Por Pedro Maurício Pita Machado,
advogado (OAB-RS nº 24.372)
Lamentável a decisão do presidente do STF. Não falo sobre a soltura de Daniel Dantas, assunto que deixo aos criminalistas.
É que enquanto a Nação acompanhava eletrizada as idas e vindas do enigmático banqueiro à prisão, outro processo tramitava discretamente nos corredores do STF, jogando com o interesse de milhões de trabalhadores brasileiros. Na Reclamação nº 6266, ajuizada pela CNI, o ministro Gilmar Mendes suspendeu a Súmula nº 228 do TST, revisada, que define a base de cálculo do adicional de insalubridade. Reinstaurou a dúvida e a perplexidade sobre um assunto que contrapõe trabalhadores e empresários.
A balança pendeu outra vez em favor dos últimos.
Pela CLT, o adicional de insalubridade era pago em valores ínfimos (10%, 20% ou 40% do salário mínimo, conforme o grau mínimo, médio ou máximo). A Constituição de 1988, porém, proibiu a vinculação do salário mínimo para qualquer fim (art. 7º, IV). O TST, sob a pressão neoliberal dos anos 90, insistiu em manter o "mínimo" na base de cálculo.
A questão, embora constitucional, dificilmente chegava ao STF, refratário às demandas dos trabalhadores. Processos esparsos que furaram o bloqueio ideológico obtiveram decisões do Supremo pela inconstitucionalidade dessa vinculação.
Assim andaram as coisas até que em maio último, a propósito da insalubridade de servidores públicos de São Paulo, o Supremo reconheceu a repercussão geral da matéria (RE nº 565714). A expectativa foi enorme. Imaginava-se que, na esteira dos precedentes, o STF desvincularia enfim salário mínimo e insalubridade.
Porém, a montanha pariu um rato esquizofrênico: a Súmula Vinculante nº 4 ("salvo nos casos previstos na constituição, o salário mínimo não pode ser usado como indexador de base de cálculo de vantagem de servidor público ou de empregado, nem ser substituído por decisão judicial"). Não pode ser usado ...nem substituído!
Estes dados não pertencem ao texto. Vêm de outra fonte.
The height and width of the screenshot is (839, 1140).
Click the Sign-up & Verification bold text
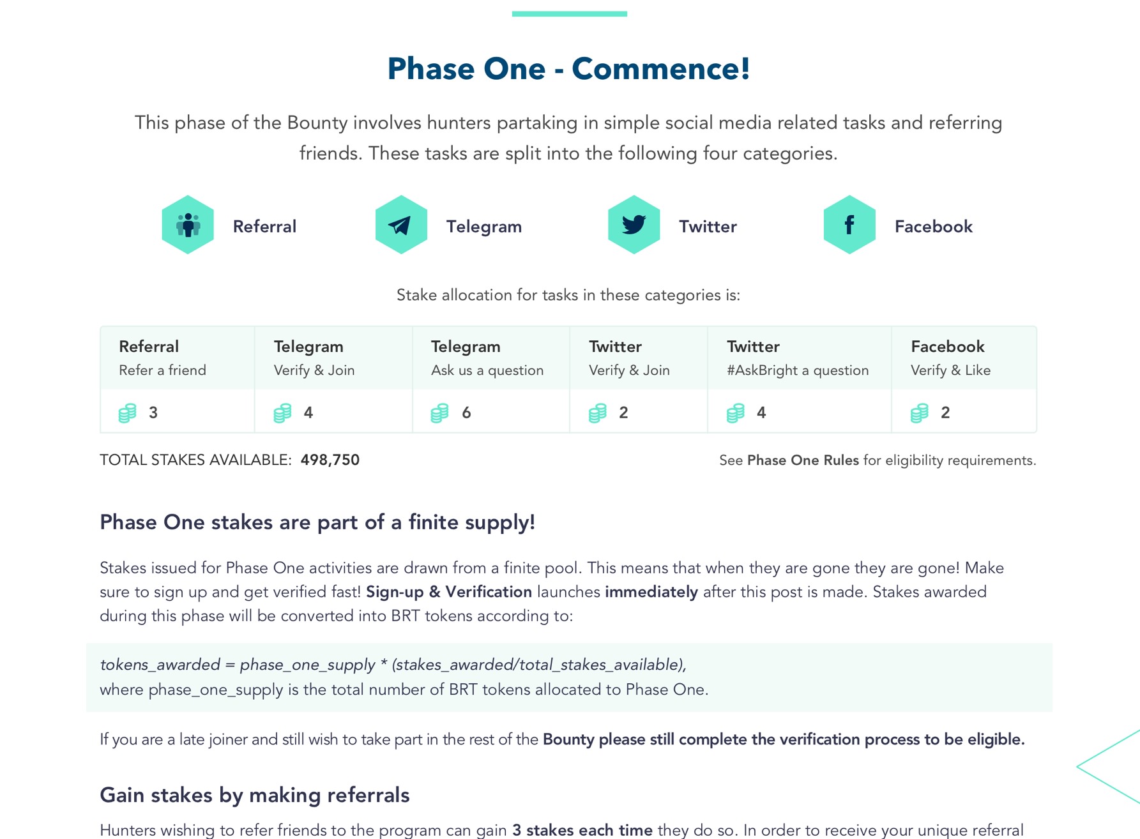click(449, 592)
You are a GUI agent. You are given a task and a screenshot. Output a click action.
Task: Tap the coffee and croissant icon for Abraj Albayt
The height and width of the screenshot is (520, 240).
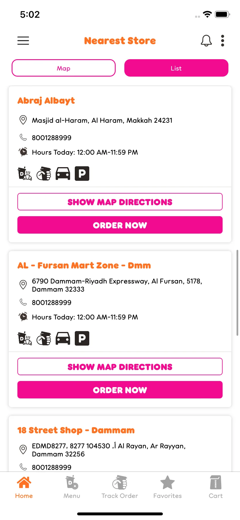click(25, 174)
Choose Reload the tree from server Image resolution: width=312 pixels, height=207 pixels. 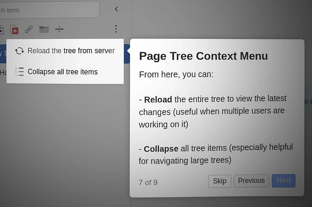[71, 51]
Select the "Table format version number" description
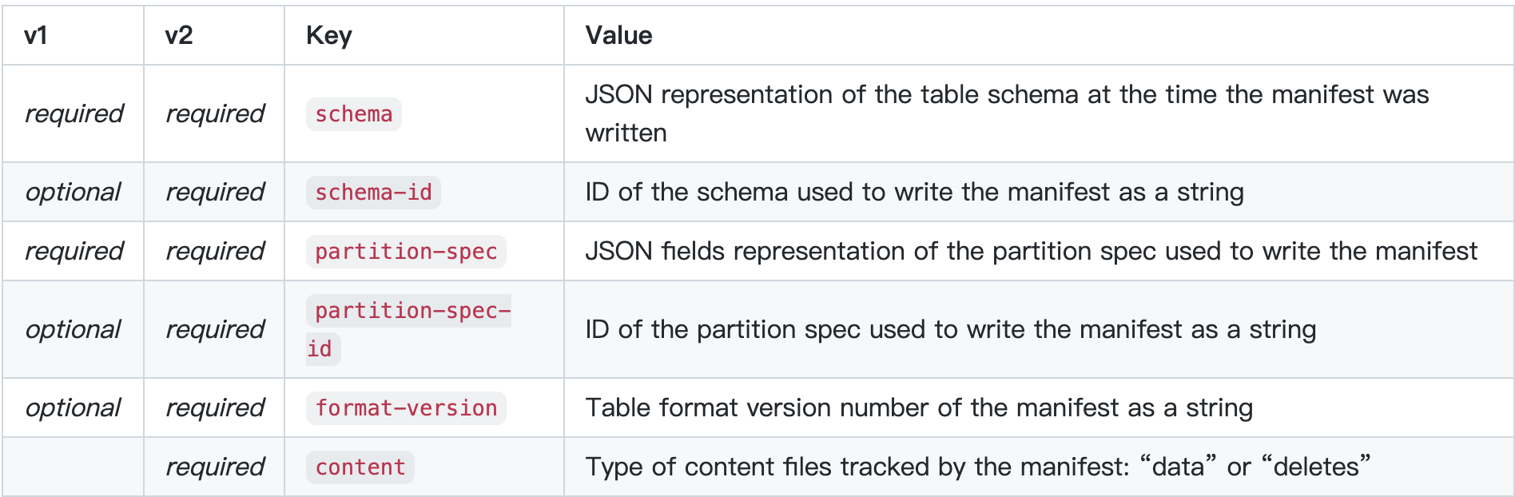The height and width of the screenshot is (497, 1515). tap(919, 408)
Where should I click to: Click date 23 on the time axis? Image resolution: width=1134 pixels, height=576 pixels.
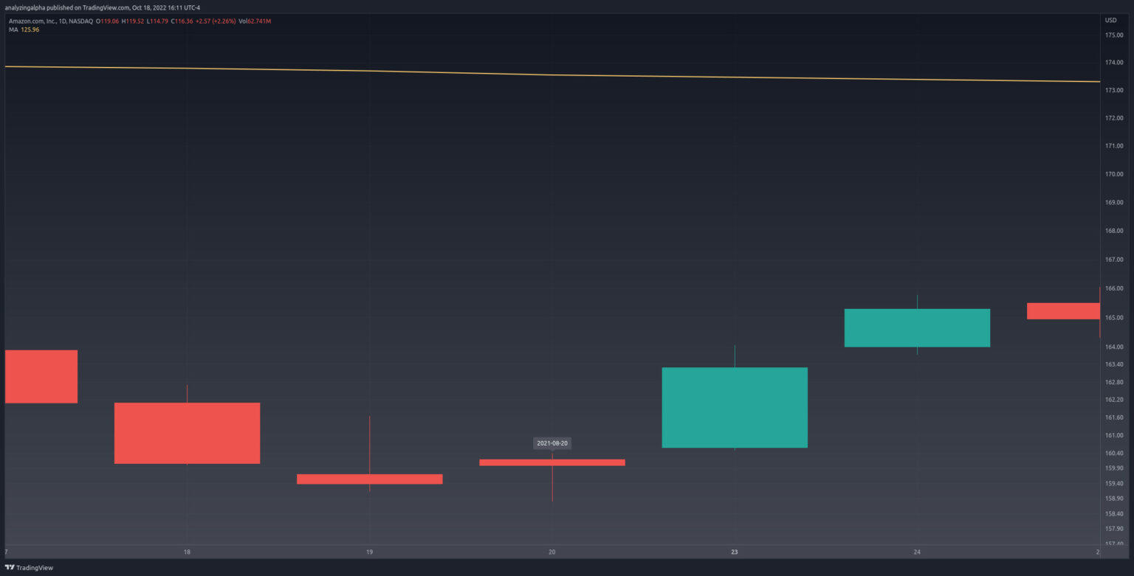pos(735,552)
O TST já não tem mais o perfil neoliberal da década passada. Corretamente, depois da Súmula Vinculante nº 04 do Supremo, o TST revisou sua Súmula nº 228. Interpretou o conjunto normativo e concluiu que afastado o salário mínimo a base de cálculo do adicional de insalubridade deve ser o salário contratual.
Não se pode esquecer que o adicional de insalubridade só é pago quando há prejuízo à saúde do trabalhador. Indeniza o pouco de vida roubada a cada dia de trabalho. Assim, quanto menor seu valor, menor o estímulo a que se combatam as causas da insalubridade.
Assim como a prisão ou a soltura do banqueiro Dantas, a suspensão da Súmula nº 228 pelo presidente do STF é também provisória.
O adicional de remuneração por serviços insalubres é um direito social previsto na própria Constituição e essa insegurança não poderá durar muito tempo. A disputa em torno da base de cálculo (ou do valor do adicional de insalubridade, o que é o mesmo) constitui uma das maiores batalhas jurídicas do mundo do trabalho em nosso País. Do mundo do trabalho, da saúde e da dignidade humana, pois a erradicação das condições insalubres de trabalho é uma tarefa de toda a sociedade.